Part of that context was an unwillingness to accept that AIDS, though largely transmitted through heterosexual contact in Africa, was also affected by same-sex relations. As Christine Stegling (Director of the International Treatment Preparedness Coalition) put it: ‘The reality is that there are men who have sex with men in Africa, just as there are everywhere, but because of the stigma, they marry and otherwise remain hidden.’ The reality is that this has been the historical and contemporary experience in many societies, not least in the West, and not just among those who openly identify as bisexual. There are not necessarily hermetic seals between different sexual identities and behaviours, either now or in the past, though there have often been covert ones.
LGBTQ+ histories accordingly cannot be seen as a distinctive sub-theme, somehow sealed off from mainstream history. This may be defensible in explorations of, for instance, queer sub-cultures. Yet even these interact, for instance, with histories of theatre, the night-time economy, print culture, of emotions and so on.
LGBTQ+ experiences are very much part of human history in general. Exploring them should help us to think both synchronically and diachronically about human experience without reflecting overly the normative assumptions of our own subjective time and place.
Usualising diversity
Challenging these normative assumptions includes, for me, being invited recently to talk to an architectural practice about ‘Queering Public Space’: that space which is so often shaped by capitalist property transactions and heterosexual male assumptions, behaviours and design aesthetics. Nonetheless, most of my public speaking and broadcasting continues to be in other areas. I was very nervous when I went on television for the first time after transitioning! However, I think it is important that the public see trans people talking about non-trans issues. We need to usualise their experience of us – and indeed see ourselves as usual.
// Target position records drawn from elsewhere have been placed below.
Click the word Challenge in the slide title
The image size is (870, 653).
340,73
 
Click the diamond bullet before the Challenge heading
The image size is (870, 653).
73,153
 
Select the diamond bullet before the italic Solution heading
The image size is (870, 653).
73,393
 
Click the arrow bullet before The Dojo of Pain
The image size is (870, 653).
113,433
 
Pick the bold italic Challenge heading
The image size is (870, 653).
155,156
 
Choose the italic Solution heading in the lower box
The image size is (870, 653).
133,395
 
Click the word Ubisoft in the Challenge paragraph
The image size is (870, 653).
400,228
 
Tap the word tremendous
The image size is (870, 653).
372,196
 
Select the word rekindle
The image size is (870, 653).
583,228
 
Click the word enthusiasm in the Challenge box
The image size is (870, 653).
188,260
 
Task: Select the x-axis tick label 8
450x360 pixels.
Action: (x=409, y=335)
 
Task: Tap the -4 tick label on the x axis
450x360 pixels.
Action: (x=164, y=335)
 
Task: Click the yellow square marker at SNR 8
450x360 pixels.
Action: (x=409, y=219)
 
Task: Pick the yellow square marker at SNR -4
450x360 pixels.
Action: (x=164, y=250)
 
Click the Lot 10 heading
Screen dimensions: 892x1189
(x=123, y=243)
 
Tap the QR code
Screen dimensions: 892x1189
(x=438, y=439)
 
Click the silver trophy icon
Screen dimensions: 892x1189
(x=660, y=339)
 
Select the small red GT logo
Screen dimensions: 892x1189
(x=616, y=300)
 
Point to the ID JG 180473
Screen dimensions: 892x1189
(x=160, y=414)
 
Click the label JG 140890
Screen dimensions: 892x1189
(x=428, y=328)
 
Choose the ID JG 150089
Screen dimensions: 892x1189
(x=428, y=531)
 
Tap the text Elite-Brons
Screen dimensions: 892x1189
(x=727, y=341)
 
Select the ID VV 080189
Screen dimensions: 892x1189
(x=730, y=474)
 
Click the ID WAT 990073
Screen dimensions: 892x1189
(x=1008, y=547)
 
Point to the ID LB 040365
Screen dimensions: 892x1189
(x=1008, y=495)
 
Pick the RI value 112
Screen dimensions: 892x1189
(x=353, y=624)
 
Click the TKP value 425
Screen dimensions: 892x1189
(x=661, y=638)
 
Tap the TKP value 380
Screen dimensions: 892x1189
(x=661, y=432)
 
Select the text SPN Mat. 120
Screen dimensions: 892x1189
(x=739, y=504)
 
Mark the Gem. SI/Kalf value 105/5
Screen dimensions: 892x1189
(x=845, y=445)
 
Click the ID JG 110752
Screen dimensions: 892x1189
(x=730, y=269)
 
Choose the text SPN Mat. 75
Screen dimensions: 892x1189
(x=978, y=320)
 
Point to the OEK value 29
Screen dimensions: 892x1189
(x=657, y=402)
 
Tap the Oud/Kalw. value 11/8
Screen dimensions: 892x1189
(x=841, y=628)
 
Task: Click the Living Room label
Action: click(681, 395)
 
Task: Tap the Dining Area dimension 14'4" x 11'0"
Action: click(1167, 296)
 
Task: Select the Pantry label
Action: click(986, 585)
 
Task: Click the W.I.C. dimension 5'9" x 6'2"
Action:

Nevertheless, all LGBTQ+ people continue to carry a kind of invisible label that expresses our conscious sense of difference in a society still widely acculturated to homogenising pressures. Difference and diversity continues to be seen as scary because it subverts structures and assumptions. Revealing these structures for the constructs that they are is part of the process of challenging hegemonic societal frameworks for all society, not just LGBTQ+ people. In the process hopefully society can be moved steadily towards accepting diversity and difference. This would certainly be better than conforming and hiding, as I did for far too long.